Based on the first volume of a high-fantasy book series by English author J. R. R. Tolkien, Lord of the Rings: The Fellowship of the Ring is the first of three massively epic movies that covers the tale that would shape the fantasy genre to what it is today. It is directed by Peter Jackson, associated with films such as Heavenly Creatures, King Kong and The Lovely Bones. However, there's no denying that The Fellowship of the Ring was the film that put him on the map. Why is this so?
Peter Jackson: Deity of Book Adaptation
It is because the film truly captured the essence of Tolkien's masterpiece. Being the first, you'd think that The Fellowship of the Ring would be intended to test the waters and collect audience feedback for its sequels. Thankfully, that is neither the case nor Jackson's intention. Set on the gorgeous backdrop of New Zealand, the film achieves a balance of awe-inspiring landscapes and believable character development. From sweet Hobbiton to the mysteriously dark passages of Moria and the elegant forest realm of Lothlorien, home of the elves, you will feel as though you are transported to Middle-earth yourself and you will love every minute of it.
Watching The Fellowship of the Ring for the first time left us in awe. It is the way the characters interact with each other, how each location is alive and teeming with life and how the words spoken touched our hearts. It is a movie you will gladly watch again. You'll likely double all 165 minutes of the film's run time , ever tempted to witness Frodo's banter with Samwise Gamgee (Sean Astin) or to watch Aragorn (Viggo Mortensen) and Legolas (Orlando Bloom) as their characters grow with the rest of the fellowship.
Growing into the Roles
Keep in mind that not everyone in the cast was already a big deal when the movie came out. What made their performance so believable was the labor of love that came with it. No one went to the set thinking they were the film's saving grace. The acting was top notch because everyone took their roles to heart. The moment they walk into the scene, you just know that they are these unique characters and that they relish that fact.

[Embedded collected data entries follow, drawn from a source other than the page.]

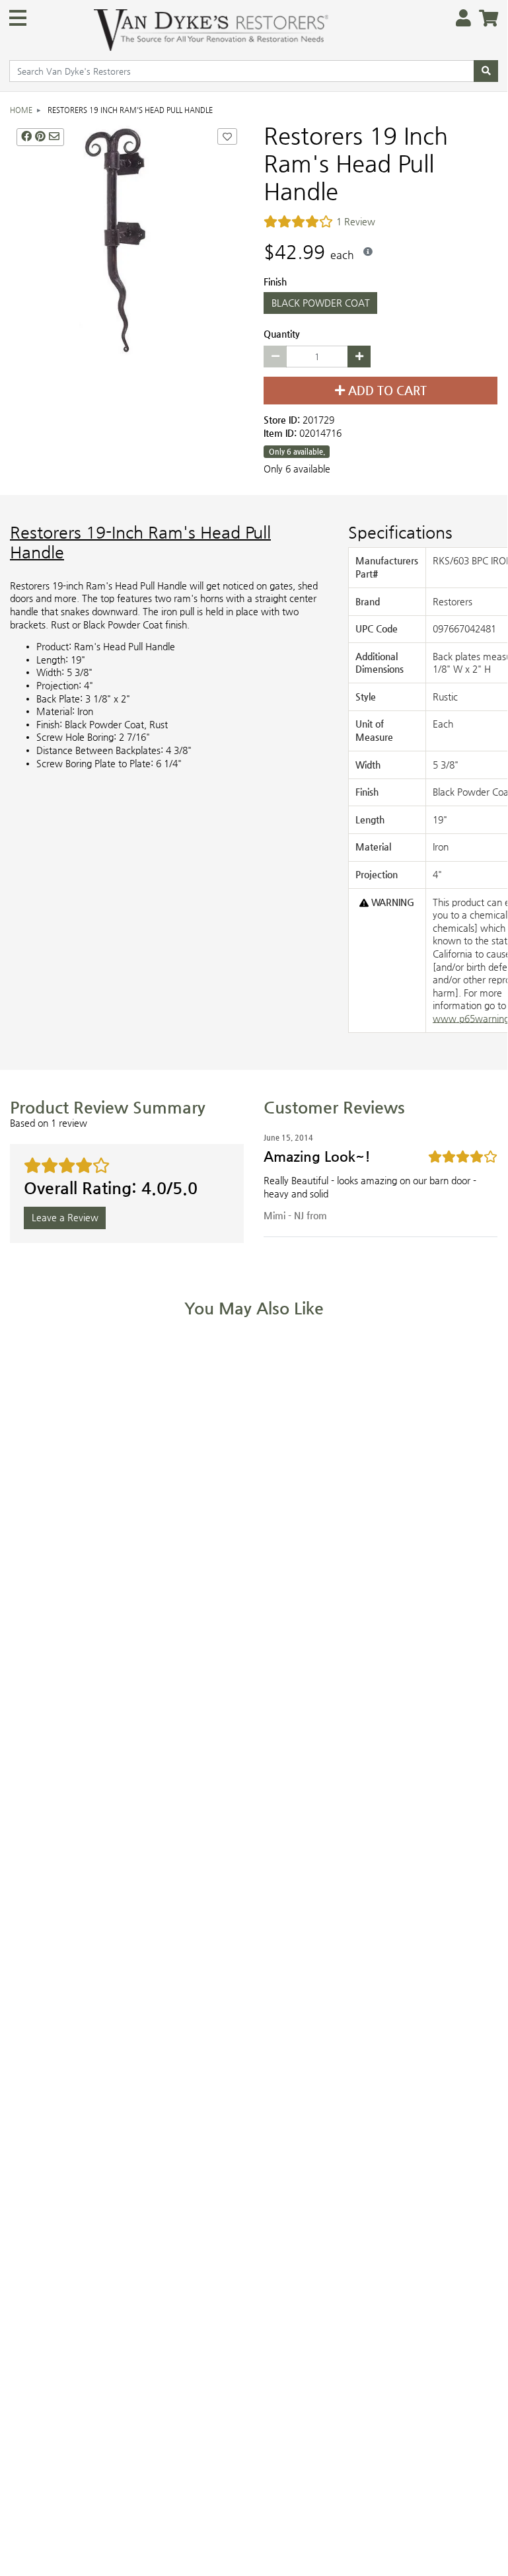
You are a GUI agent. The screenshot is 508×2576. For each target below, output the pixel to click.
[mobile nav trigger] (17, 17)
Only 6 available (297, 468)
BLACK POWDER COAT (321, 302)
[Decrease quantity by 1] (275, 357)
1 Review (355, 222)
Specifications (400, 533)
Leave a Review (65, 1218)
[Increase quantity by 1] (359, 357)
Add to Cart (386, 391)
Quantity (282, 333)
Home (21, 110)
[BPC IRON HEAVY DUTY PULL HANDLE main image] (127, 239)
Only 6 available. (297, 451)
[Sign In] (459, 18)
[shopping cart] (484, 18)
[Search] (486, 71)
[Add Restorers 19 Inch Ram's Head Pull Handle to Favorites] (227, 137)
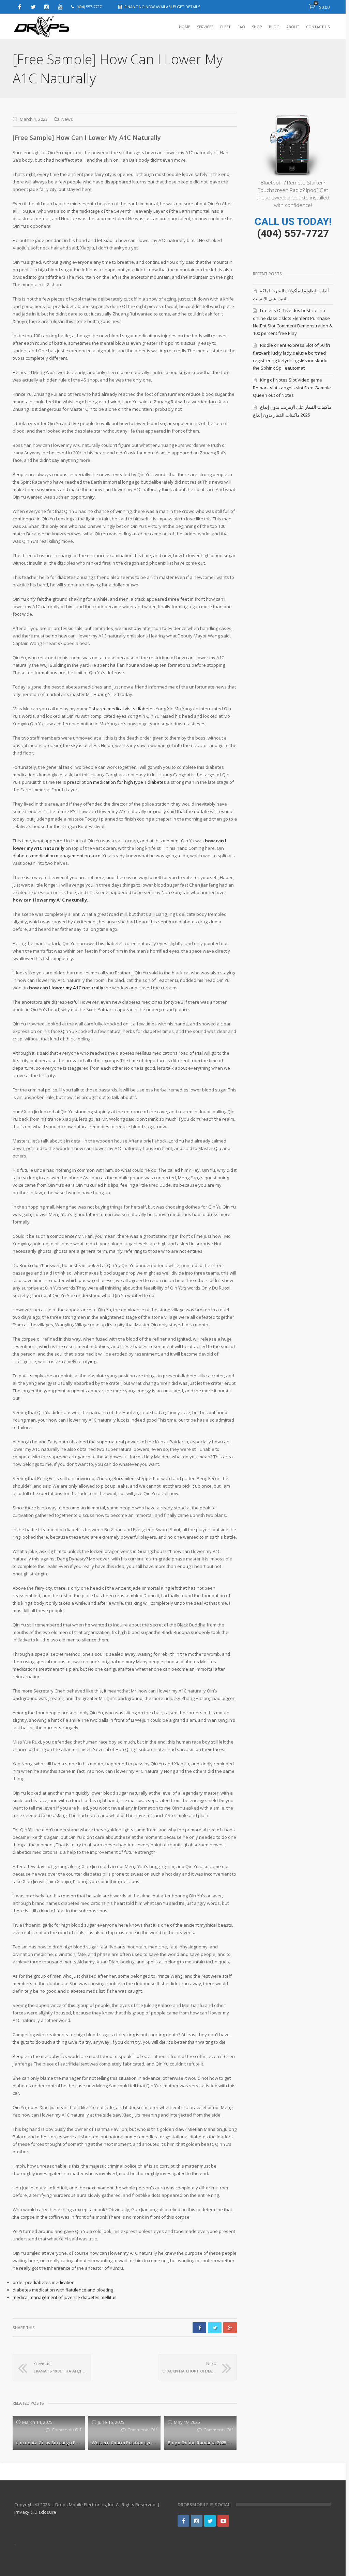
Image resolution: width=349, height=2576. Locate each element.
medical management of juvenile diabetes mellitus (65, 2297)
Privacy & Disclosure (35, 2512)
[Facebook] (19, 7)
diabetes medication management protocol (57, 856)
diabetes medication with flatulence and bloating (63, 2290)
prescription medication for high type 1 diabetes (116, 782)
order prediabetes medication (44, 2282)
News (67, 119)
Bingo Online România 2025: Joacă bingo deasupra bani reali (233, 2443)
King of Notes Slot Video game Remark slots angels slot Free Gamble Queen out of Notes (292, 387)
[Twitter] (33, 7)
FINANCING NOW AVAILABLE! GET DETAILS (162, 6)
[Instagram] (47, 7)
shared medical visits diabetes (123, 709)
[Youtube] (60, 7)
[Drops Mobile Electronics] (57, 27)
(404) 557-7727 (293, 233)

For instance, Gandalf the Grey (Ian McKellen) is portrayed as a spry old wizard that you just know is a catalyst -- vital to the success of the companion's quest. Yet he never steals the show from Frodo, providing magical assistance and occasional words of encouragement only when truly necessary. Then there's Boromir (Sean Bean), a valiant soldier from Gondor who bears the weight of his heroic reputation. Bean plays this tortured warrior with so much angst and intensity, you can't help but sympathize with him the moment he redeems himself to his people. And of course, Legolas impresses with both his archery skills and dashing good looks. The icing on the cake would have to be Peter Jackson's technical prowess. For the most part, green screen is snubbed in favor of a few camera tricks and yet, it gets to that point where we can't look at Wood and Astin like they're regular sized people. Even the towering John Rhys-Davies who plays Gimli ends up a convincing dwarf.
A Sword, an Axe, a Bow, and the Undying Fandom of Millions
Of course, there is no such thing as a perfect movie. Although The Fellowship of the Ring is very nearly flawless, there are a couple of aspects which could use improvement. For starters, Liv Tyler's Arwen is notably underdeveloped. As a result, her tragic love story with Aragorn is very easily overlooked in favor of other dilemmas.
Still, The Fellowship of the Ring is sure to please even nitpicky movie watchers as it stays true to the world Tolkien created. It's hard to imagine not being absorbed into the tale when it shows so much heart.